## What you need to do
Output the span of lines from the one that contains "Given: Click the Chair product name" through the end of the records, inclusive, exactly as written and free of pictures.

## Data extract
####################

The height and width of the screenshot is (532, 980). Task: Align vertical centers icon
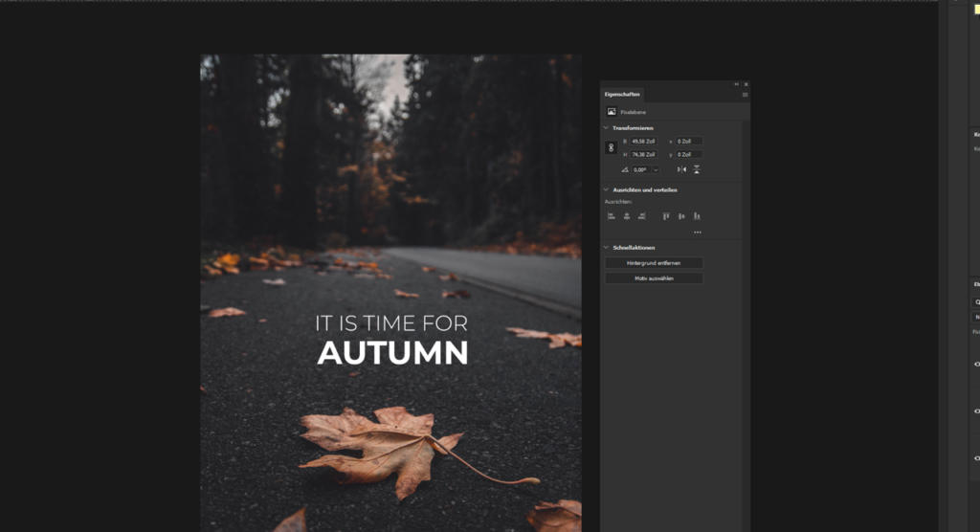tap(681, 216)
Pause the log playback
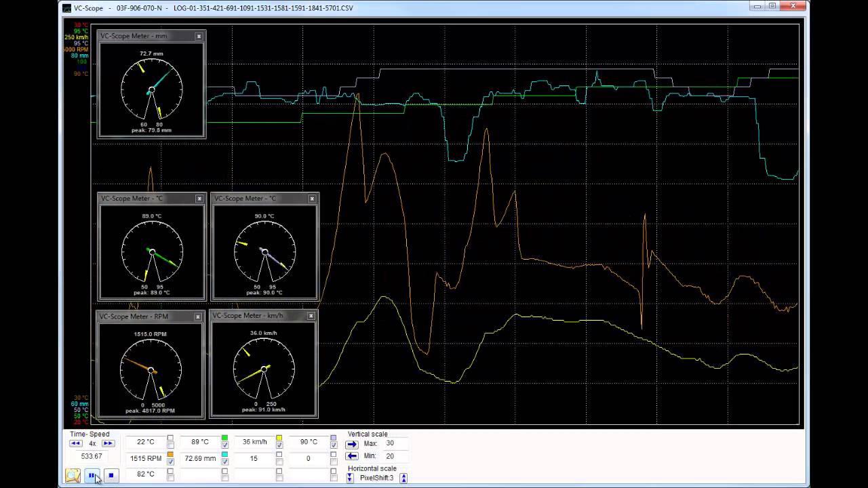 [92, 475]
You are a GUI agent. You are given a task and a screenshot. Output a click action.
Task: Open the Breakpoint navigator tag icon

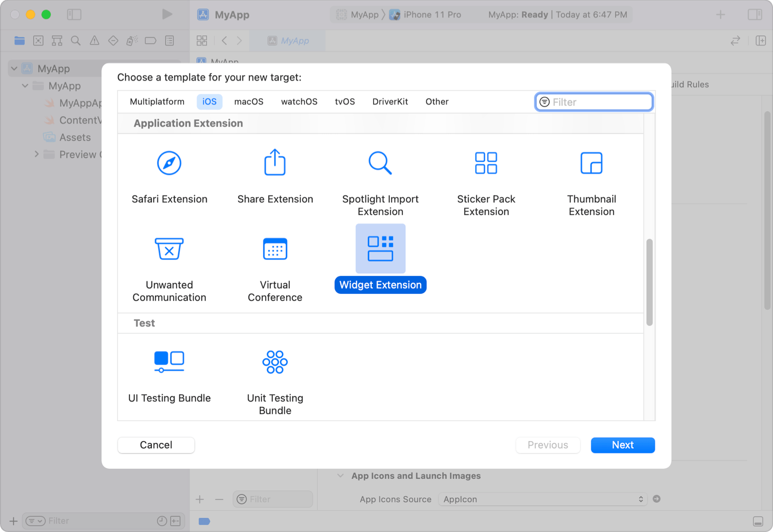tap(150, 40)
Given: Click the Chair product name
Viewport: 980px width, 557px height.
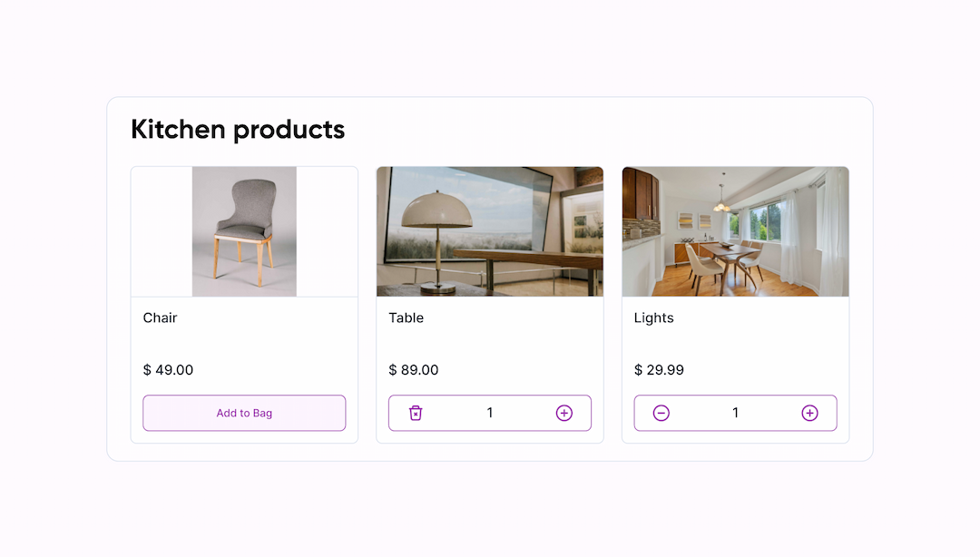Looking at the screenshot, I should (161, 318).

####################

## Answer to this task
Given: Click the Chair product name
Viewport: 980px width, 557px height.
Looking at the screenshot, I should (161, 318).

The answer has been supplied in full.